Outdoor school programs play a legacy role in many communities, providing multiple generations of families with deep connections to Oregon’s natural areas. Programs take place outdoors, usually in rural camp settings: in forests, fields, mountains, deserts, rivers, streams, tide pools, and next to the Pacific Ocean. Living and working in these spaces fosters health and wellbeing, but at the same time, many rural communities struggle to stay economically viable.
“Outdoor education is potentially a big business for Oregon’s economy. Investing in the business of outdoor and environmental literacy allows multiple generations of Oregonians to participate in our landscapes in ways that encourage local economies to thrive. By investing in an outdoor education sector the state would also be investing in creating family wage jobs in the education, natural resources, and food services sectors, as well as the working lands sectors of agriculture, ranching, farming, fisheries, and forestry,” said Lara Christensen, program director for the Gray Family Foundation.
In addition to the economic impacts, Outdoor School provides a high quality education program for students. The Gray Family Foundation regularly receives feedback from teachers who report that students who attend Outdoor School perform better on science, math, and reading tests than students who do not attend.

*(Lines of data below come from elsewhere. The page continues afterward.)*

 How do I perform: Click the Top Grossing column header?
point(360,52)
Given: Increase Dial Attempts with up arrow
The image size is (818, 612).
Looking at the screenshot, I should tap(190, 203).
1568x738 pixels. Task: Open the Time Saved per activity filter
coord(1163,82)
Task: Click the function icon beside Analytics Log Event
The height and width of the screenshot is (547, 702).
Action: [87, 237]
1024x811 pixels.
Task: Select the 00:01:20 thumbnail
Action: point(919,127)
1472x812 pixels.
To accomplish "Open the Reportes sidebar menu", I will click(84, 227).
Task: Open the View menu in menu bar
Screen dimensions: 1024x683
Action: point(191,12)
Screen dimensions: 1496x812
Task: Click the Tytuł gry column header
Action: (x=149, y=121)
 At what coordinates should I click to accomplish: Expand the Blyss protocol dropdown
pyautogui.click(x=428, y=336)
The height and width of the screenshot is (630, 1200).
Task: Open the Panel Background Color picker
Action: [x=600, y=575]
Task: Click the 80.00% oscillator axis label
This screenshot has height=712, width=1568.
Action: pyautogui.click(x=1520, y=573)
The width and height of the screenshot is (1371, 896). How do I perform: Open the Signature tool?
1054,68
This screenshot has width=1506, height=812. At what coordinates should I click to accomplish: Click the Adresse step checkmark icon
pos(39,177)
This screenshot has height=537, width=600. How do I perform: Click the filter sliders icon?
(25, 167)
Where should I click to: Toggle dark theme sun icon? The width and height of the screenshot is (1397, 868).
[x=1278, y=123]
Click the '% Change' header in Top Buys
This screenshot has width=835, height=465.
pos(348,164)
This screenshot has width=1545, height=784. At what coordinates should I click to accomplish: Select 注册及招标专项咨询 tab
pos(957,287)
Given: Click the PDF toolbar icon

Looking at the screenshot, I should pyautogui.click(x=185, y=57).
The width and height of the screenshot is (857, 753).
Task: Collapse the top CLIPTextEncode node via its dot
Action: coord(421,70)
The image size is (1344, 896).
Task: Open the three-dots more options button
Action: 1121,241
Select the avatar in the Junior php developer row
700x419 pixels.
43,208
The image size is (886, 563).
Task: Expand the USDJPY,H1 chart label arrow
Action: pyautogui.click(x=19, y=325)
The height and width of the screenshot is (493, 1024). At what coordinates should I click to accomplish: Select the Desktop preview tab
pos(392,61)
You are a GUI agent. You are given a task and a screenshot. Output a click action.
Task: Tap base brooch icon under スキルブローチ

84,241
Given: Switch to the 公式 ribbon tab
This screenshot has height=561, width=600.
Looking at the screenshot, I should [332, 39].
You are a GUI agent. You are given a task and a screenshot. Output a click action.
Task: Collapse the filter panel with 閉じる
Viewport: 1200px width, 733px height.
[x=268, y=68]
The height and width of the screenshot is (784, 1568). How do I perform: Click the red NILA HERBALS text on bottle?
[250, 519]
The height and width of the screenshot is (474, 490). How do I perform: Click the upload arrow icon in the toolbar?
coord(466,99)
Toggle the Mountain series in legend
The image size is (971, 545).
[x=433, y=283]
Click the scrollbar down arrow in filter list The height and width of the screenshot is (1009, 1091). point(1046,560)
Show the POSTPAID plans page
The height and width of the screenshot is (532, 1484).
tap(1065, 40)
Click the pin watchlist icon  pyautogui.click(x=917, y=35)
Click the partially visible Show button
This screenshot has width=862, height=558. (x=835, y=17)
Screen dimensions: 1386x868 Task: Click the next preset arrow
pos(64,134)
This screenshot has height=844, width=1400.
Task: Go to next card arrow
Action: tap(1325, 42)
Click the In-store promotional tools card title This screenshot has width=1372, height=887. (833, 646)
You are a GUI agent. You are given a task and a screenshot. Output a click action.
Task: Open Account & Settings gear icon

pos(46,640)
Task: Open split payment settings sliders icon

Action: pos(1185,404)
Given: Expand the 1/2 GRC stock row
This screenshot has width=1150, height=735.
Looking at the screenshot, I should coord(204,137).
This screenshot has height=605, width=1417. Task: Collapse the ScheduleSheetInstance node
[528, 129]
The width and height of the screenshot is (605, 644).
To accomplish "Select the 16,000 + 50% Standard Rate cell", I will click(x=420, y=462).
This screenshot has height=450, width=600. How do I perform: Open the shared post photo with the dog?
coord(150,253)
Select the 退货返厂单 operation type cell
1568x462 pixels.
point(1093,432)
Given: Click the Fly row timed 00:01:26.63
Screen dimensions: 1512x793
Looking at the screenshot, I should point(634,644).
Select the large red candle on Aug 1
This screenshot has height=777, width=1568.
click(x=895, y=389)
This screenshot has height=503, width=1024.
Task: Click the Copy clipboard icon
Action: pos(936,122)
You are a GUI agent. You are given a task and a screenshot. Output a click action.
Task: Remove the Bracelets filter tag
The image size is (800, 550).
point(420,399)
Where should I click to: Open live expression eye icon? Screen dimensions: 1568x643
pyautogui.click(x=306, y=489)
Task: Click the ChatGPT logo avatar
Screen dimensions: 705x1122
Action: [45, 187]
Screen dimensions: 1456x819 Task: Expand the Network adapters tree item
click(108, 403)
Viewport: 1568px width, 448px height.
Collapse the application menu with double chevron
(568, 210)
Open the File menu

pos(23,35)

“The Gray Family Foundation was founded on the belief that fostering an understanding and appreciation for the natural world is a crucial part of a child’s education, so this is an ideal area of focus for us,” said Nancy Bales, executive director of the Gray Family Foundation. “Now the hard work begins to fund this program and make week-long outdoor education experiences a reality in every Oregon middle school student’s education.”
The IMPLAN model for the Oregon economy was used to derive the relevant employment and income expenditure multipliers needed in the analysis. The full report is available on the Gray Family Foundation website, grayff.org/outdoor-school-for-everyone.
Launched in 2007 as the Gray Family Fund of The Oregon Community Foundation, the mission of Gray Family Foundation is to engage the people of Oregon to become active stewards of their natural and built communities by championing accessible, experiential education programs that encourage integrated understanding of community and natural systems and inspiring action to enhance our natural and built communities. Since 2007, the Gray Family Foundation has awarded more than $7.8 million in grants statewide.